Donald Trump, not worried, by Gage Skidmore via Wikimedia Commons
by Gage Skidmore
If American news reports accurately describe the events of last week's meeting between President Trump and Russian representatives, somewhere in the Western Asia at least one person probably has a lot less confidence in their future than they did a few days ago. We may never know the name or names of the people who apparently took huge risks to obtain important details of the latest efforts by the Daesh to loose chaos on international air travel. We can only hope the president of the United States did not sentence them to an unpleasant death by recklessly boasting about his intelligence sources.

We have less room for doubt about what happened next. After both his national security advisor and his secretary of state denied the story in carefully worded statements, Mr. Trump took to late night Twitter and cast doubt on their claims by stating he had, in any case, the right to tell the Russians anything he wanted them to know.



Governments exist to negotiate. They allow the individual members of the body politic to find the compromise between our individual and community goals. They cooperate with other governments, finding ways for disparate communities to work together. In a real sense, to govern means to agree to talk, with the goal of cooperating.

To translate negotiation into action takes trust. Governments have nothing but trust; that what the promise they will deliver, and what they threaten they will carry out.
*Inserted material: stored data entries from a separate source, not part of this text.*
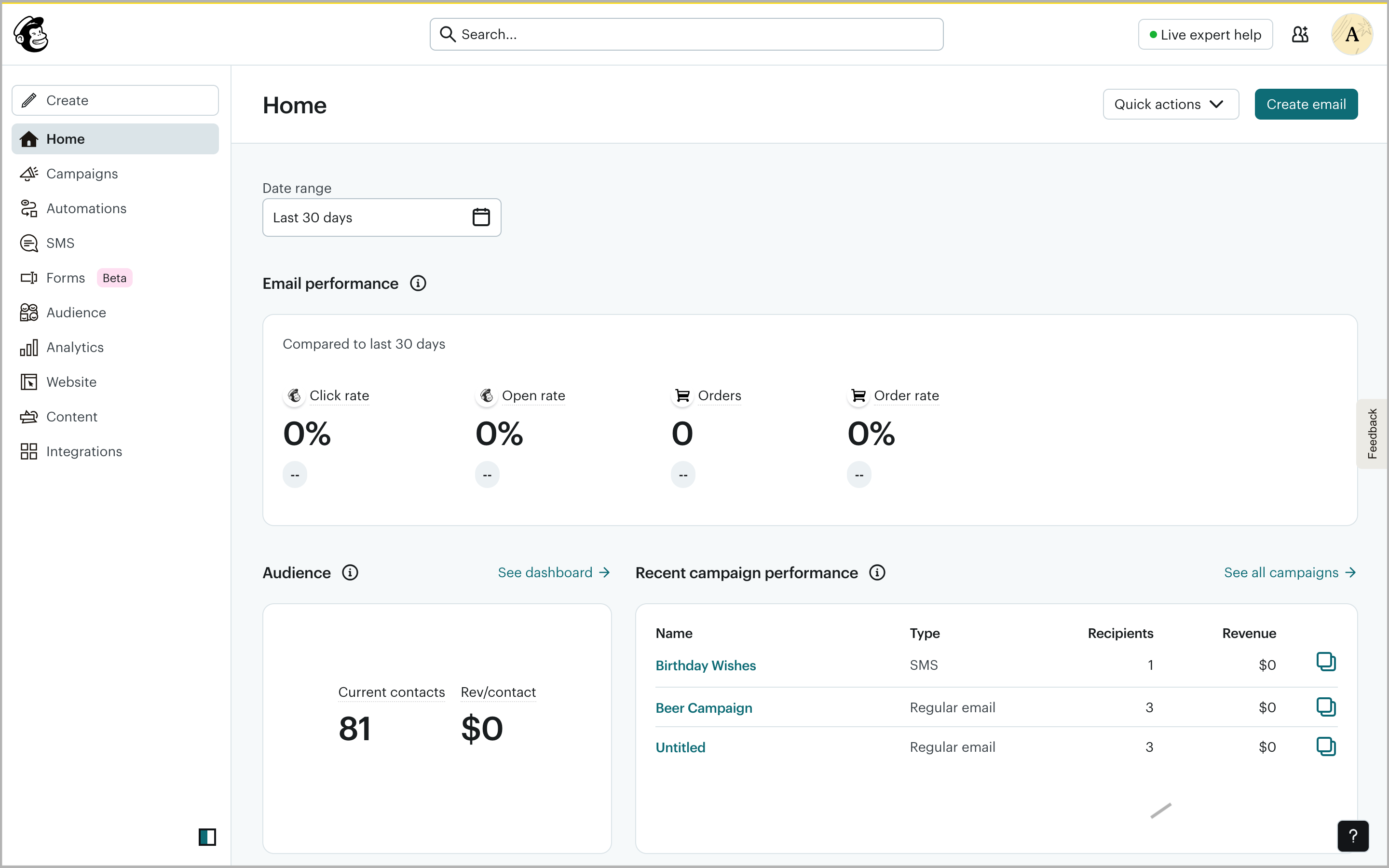Follow the See all campaigns link
The height and width of the screenshot is (868, 1389).
(x=1289, y=573)
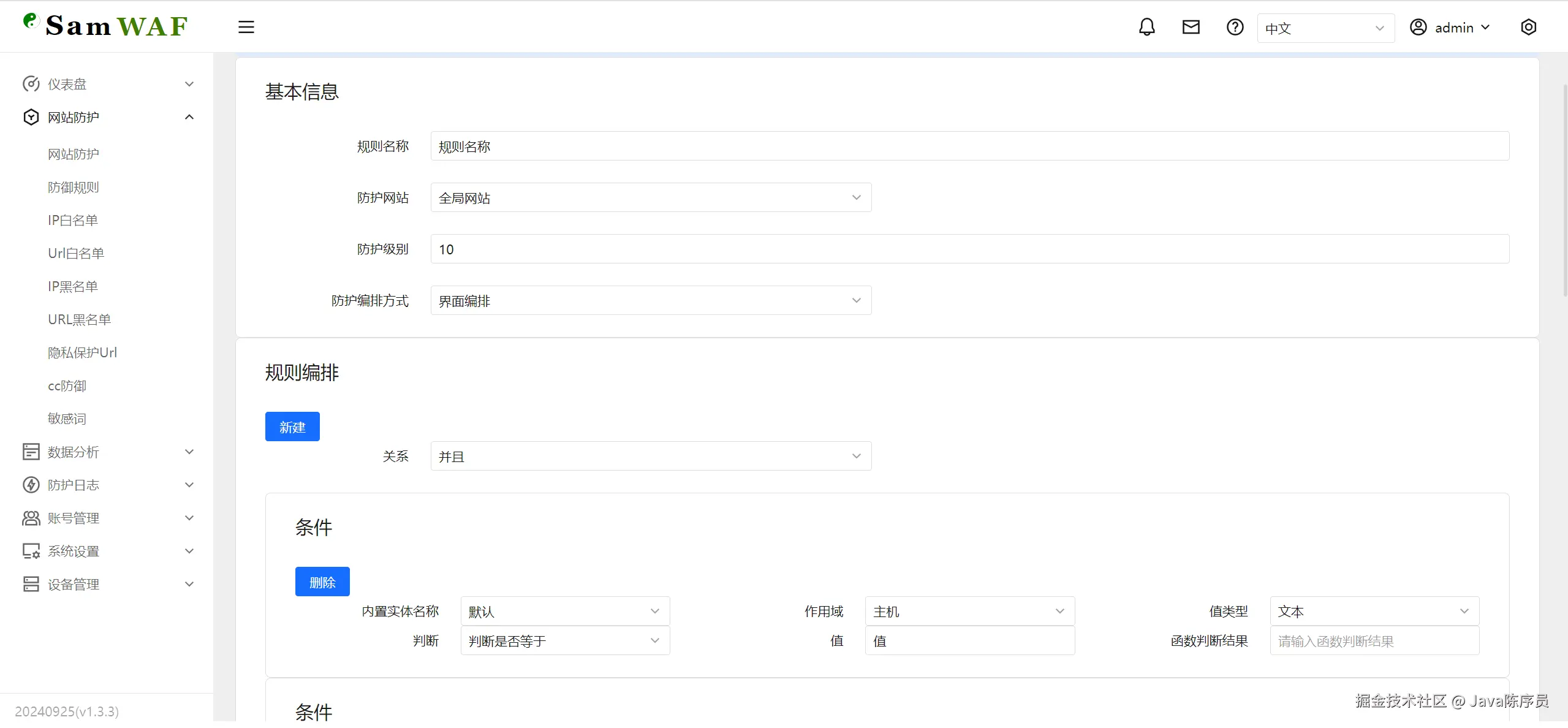Click the 防护日志 lightning icon

[31, 485]
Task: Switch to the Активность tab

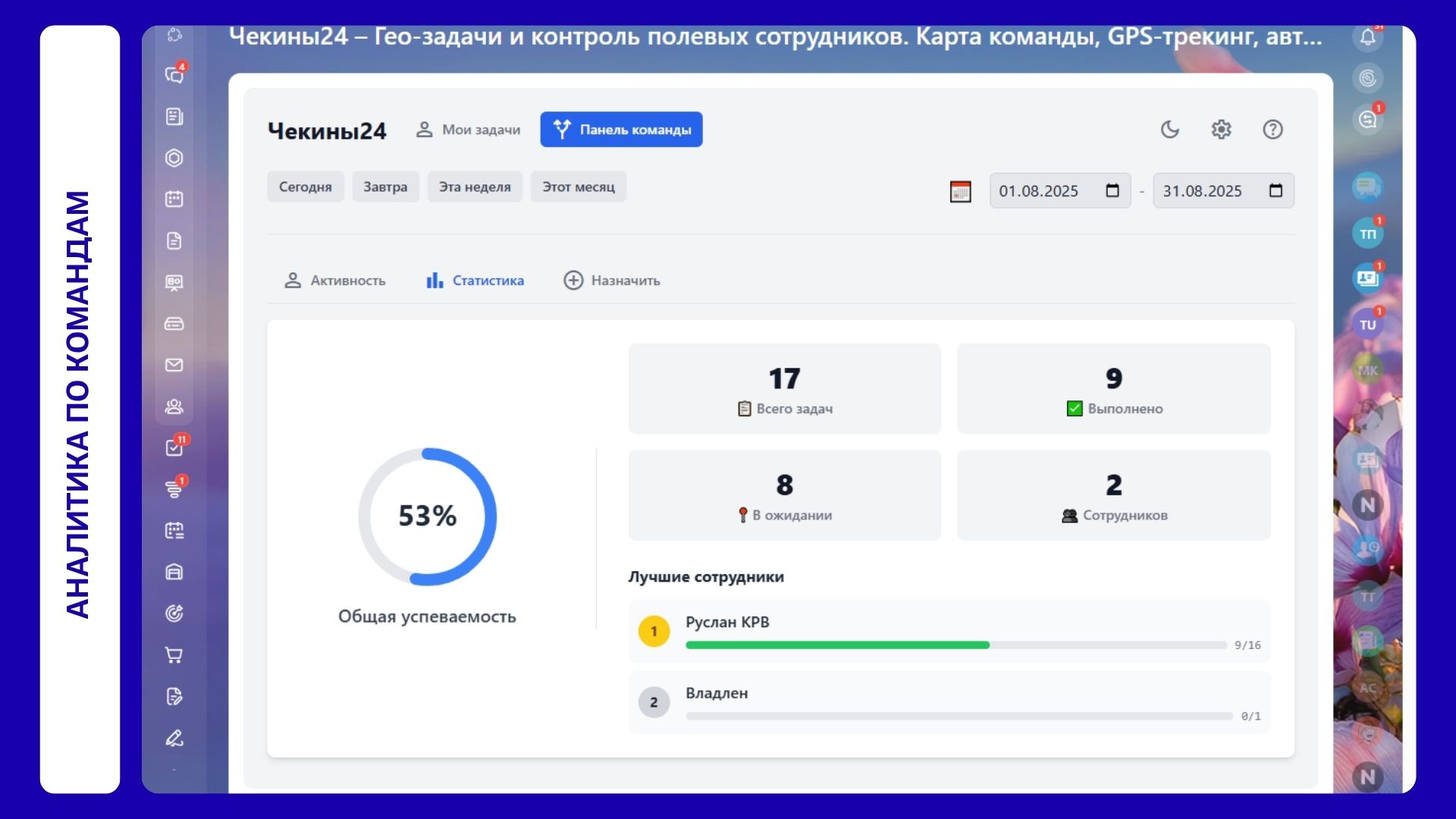Action: 334,281
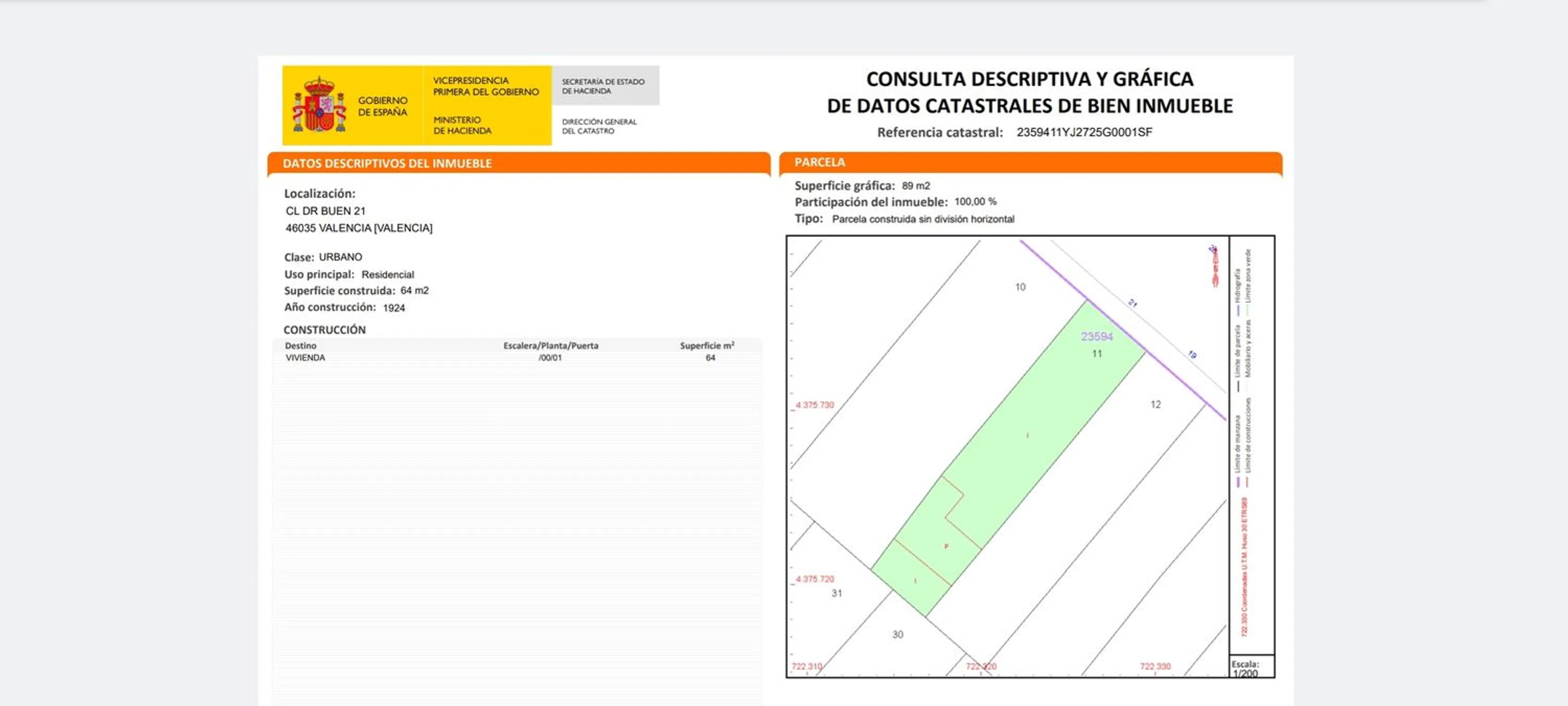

If the government's promises only hold until the president gets hold of his smart phone and changes his mind in a hundred and forty characters, then legislators, trading partners, allies and above all adversaries have no way, and no reason, to engage in the the principled discussion or quid pro quo that reaches solutions. When the tweets concern matters critical to the security of the country, other countries, and their respective citizens, we have to ask whether or not Donald Trump can actually carry out his duties. Does he even want to?